The base sequence of modification detection probe is as shown in SEQ ID No.10;The base sequence of second wild type detection probe such as SEQ ID
Shown in No.11, the base sequence of the second saltant type detection probe is as shown in SEQ ID No.12;3rd wild type detection probe
Base sequence as shown in SEQ ID No.13, the base sequence of the 3rd saltant type detection probe is as shown in SEQ ID No.14;
The base sequence of 4th wild type detection probe is as shown in SEQ ID No.15, and the base sequence of the 4th saltant type detection probe is such as
Shown in SEQ ID No.16;
First wild type detection probe, the second wild type detection probe, the 3rd wild type detection probe and the first wild type
5 ' ends of detection probe are marked with the first fluorophor, and 3 ' ends are marked with the second fluorescer group;First saltant type detection probe,
5 ' ends of the second saltant type detection probe, the 3rd saltant type detection probe and the 4th saltant type detection probe are marked with the 3rd fluorescence
Group, 3 ' ends are marked with the second fluorescer group.
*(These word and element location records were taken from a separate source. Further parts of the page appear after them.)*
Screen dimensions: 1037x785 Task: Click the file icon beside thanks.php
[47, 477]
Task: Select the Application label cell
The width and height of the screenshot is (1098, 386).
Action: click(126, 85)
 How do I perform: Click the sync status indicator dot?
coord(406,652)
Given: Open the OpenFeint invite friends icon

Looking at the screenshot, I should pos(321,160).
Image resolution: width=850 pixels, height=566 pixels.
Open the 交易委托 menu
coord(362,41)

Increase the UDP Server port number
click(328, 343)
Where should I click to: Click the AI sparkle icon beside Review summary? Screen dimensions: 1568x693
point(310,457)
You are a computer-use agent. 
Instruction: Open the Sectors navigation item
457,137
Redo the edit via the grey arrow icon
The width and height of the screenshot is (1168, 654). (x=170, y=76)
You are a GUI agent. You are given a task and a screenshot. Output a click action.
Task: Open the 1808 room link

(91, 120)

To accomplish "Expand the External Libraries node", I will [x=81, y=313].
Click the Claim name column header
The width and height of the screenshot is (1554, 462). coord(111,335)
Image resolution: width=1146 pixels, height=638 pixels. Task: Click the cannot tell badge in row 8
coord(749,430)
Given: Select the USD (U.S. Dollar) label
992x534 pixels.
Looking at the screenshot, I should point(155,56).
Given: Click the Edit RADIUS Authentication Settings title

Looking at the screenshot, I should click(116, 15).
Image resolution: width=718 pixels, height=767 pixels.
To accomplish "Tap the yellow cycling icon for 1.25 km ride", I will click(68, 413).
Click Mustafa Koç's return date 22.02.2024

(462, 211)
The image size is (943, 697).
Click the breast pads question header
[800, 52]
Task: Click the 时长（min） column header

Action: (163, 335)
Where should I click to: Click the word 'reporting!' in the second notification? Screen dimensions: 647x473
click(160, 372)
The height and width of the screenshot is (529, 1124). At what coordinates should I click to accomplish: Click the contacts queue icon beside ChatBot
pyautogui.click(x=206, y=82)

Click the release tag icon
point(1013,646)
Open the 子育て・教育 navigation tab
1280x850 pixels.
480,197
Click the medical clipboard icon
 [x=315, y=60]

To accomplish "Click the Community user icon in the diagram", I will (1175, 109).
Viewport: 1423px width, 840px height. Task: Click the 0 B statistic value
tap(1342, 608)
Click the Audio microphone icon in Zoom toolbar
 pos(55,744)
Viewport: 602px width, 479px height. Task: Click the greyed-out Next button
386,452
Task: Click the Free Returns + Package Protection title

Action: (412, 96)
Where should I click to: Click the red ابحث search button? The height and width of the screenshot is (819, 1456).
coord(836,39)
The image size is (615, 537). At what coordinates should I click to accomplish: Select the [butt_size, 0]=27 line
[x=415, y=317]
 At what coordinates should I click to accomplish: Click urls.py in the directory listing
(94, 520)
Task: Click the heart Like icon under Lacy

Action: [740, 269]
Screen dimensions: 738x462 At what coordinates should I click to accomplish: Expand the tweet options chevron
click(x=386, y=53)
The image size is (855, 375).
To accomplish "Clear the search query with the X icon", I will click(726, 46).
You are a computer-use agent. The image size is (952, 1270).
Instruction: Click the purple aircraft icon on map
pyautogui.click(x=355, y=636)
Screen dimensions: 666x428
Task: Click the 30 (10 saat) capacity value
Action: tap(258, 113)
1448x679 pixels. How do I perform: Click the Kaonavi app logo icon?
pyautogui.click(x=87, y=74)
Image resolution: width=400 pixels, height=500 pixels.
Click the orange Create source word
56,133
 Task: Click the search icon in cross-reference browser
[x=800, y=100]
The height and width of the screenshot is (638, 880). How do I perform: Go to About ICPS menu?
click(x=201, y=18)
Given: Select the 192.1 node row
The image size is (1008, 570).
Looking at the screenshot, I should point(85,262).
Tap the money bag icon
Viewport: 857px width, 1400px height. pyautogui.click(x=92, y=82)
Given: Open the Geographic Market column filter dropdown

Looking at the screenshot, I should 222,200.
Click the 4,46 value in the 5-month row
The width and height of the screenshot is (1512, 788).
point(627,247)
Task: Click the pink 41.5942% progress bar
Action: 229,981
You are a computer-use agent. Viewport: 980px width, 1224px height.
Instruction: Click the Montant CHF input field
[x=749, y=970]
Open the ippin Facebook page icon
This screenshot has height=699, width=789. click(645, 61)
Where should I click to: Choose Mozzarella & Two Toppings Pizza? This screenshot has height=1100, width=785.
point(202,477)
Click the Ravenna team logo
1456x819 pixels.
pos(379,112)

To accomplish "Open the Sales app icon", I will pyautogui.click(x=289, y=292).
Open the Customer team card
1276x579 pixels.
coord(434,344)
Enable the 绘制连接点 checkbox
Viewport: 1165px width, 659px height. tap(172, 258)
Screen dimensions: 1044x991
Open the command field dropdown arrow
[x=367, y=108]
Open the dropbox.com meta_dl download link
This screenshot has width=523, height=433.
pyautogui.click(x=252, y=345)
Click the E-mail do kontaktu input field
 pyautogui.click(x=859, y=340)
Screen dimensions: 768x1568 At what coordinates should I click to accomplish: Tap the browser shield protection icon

When being reacted, the first wild type detection probe, the first saltant type detection probe and the first primer pair are same
When use;Second wild type detection probe, the second saltant type detection probe use simultaneously with the second primer pair;3rd wild type is examined
Probing pin, the 3rd saltant type detection probe use simultaneously with three-primer pair;4th wild type detection probe, the inspection of the 4th saltant type
Probing pin uses simultaneously with the 4th primer pair;Four pairs of different primer pairs, for different sites, and different probes, then may be used
To reflect different genotype;Due to the wild type detection probe and the fluorescence of saltant type detection probe mark of different genotype
Group is different, therefore produces different fluorescence;By different fluorescence signals it may determine that going out different genotype, carry out quick
Genotyping.First primer pair corresponds to CYP2C19*2 genes;Second primer pair corresponds to CYP2C19*3 genes;Three-primer pair
CYP2C19*17 genes are corresponded to the 4th primer pair.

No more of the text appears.